The team looked at a supplement called N-acetyl-cysteine (NAC), which is already used to break up mucus in the lungs and to protect the liver from acetaminophen overdose. NAC applied to pieces of skin from patients with the rare disease dismantled the amyloid protein deposits.
The supplement may turn out to be a lifesaver for people with HCCAA – and perhaps a new candidate to slow amyloid buildup in AD.
CODA
It’s intriguing that this post began by criticizing a supplement, and ends with suggesting that one might in fact hold promise to help counter the amyloid gunk of Alzheimer’s. The distinction is science.
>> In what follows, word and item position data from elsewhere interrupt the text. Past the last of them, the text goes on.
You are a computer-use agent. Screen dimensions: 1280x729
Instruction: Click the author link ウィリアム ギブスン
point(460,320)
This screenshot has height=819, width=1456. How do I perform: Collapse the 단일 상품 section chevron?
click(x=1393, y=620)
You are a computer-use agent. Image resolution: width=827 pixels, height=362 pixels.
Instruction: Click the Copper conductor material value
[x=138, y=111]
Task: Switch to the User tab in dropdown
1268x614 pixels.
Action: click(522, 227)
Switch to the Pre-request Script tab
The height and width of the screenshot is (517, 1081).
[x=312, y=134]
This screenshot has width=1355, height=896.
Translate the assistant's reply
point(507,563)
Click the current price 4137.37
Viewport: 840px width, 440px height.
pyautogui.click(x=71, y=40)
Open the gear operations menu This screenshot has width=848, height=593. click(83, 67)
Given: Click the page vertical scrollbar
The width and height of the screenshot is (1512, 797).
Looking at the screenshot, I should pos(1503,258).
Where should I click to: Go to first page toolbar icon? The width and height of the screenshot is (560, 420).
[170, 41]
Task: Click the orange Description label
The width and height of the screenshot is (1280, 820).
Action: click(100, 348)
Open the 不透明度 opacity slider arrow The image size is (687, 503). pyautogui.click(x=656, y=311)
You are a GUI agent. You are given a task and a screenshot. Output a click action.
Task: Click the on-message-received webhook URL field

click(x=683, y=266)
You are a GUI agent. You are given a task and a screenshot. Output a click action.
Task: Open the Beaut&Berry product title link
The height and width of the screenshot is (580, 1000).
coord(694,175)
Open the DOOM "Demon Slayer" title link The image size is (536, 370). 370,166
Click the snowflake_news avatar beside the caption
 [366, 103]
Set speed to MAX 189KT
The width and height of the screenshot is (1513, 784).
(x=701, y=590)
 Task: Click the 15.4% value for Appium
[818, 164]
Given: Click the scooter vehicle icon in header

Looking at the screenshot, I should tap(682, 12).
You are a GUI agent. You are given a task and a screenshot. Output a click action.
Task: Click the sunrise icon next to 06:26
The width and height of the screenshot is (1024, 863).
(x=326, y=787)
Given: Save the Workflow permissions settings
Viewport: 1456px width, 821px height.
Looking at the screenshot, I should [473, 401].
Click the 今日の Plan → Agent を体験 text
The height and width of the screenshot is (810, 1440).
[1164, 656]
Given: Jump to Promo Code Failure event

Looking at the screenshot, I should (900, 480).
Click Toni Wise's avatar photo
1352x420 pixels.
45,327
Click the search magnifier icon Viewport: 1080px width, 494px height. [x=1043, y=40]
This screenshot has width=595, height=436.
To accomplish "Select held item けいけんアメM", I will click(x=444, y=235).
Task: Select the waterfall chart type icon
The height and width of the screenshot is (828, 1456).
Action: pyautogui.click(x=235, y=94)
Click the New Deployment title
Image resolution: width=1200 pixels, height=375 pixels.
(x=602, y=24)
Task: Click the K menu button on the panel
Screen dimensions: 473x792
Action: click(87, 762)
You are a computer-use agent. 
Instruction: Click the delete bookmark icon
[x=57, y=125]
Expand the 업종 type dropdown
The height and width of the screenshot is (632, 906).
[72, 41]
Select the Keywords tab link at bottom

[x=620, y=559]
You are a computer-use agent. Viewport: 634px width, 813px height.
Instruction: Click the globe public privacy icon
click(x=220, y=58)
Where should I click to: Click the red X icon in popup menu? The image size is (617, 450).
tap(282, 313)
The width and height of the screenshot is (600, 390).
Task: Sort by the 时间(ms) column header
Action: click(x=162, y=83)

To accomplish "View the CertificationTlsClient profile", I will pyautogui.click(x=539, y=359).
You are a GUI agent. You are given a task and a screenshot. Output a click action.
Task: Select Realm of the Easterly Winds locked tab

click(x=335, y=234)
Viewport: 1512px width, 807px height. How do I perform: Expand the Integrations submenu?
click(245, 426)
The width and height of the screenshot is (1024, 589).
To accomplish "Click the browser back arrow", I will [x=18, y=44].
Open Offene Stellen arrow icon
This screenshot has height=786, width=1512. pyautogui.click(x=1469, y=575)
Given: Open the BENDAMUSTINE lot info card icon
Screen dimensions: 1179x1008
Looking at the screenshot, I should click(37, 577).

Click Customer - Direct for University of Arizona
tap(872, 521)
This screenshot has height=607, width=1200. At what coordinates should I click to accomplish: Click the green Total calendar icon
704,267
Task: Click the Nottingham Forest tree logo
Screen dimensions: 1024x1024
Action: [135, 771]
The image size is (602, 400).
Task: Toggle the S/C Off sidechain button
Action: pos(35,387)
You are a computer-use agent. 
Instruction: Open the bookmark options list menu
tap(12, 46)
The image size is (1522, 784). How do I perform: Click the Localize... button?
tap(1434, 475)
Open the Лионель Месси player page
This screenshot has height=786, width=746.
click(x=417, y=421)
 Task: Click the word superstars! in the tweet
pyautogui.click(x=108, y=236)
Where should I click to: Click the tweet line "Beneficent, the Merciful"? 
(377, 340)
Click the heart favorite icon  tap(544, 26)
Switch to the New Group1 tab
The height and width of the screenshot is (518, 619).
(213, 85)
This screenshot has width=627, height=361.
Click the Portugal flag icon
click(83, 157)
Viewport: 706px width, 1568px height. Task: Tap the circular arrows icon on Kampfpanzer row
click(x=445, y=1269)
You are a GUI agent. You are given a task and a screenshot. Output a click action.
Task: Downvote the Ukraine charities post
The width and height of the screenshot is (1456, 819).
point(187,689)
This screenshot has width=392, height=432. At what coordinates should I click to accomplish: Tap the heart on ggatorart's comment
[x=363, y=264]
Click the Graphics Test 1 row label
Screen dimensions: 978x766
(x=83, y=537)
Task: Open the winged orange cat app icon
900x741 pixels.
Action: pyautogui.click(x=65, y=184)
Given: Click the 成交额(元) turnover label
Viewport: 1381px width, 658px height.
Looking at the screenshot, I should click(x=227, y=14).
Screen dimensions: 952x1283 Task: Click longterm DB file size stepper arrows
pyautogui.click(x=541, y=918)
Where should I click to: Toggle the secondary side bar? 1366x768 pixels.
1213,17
The researchers writing in Nature Communications are providing the idea, the hypothesis, to form the basis of a randomized, controlled, clinical trial (“RCT”). And RCT is called the gold standard of biomedical research for a reason. For it isn’t jargon, just common sense.
The happy couples traipsing along in the Prevagen ads have nothing to compare their experience to. They can’t possibly know how forgetful they would have become had they not shelled out about $40 a month for however many years to partake of the jellyfish glowing protein. But a clinical trial would answer the question of efficacy. Finally.
It’s all about science – not faith or belief that a “brain health supplement” is actually a treatment for a devastating disease.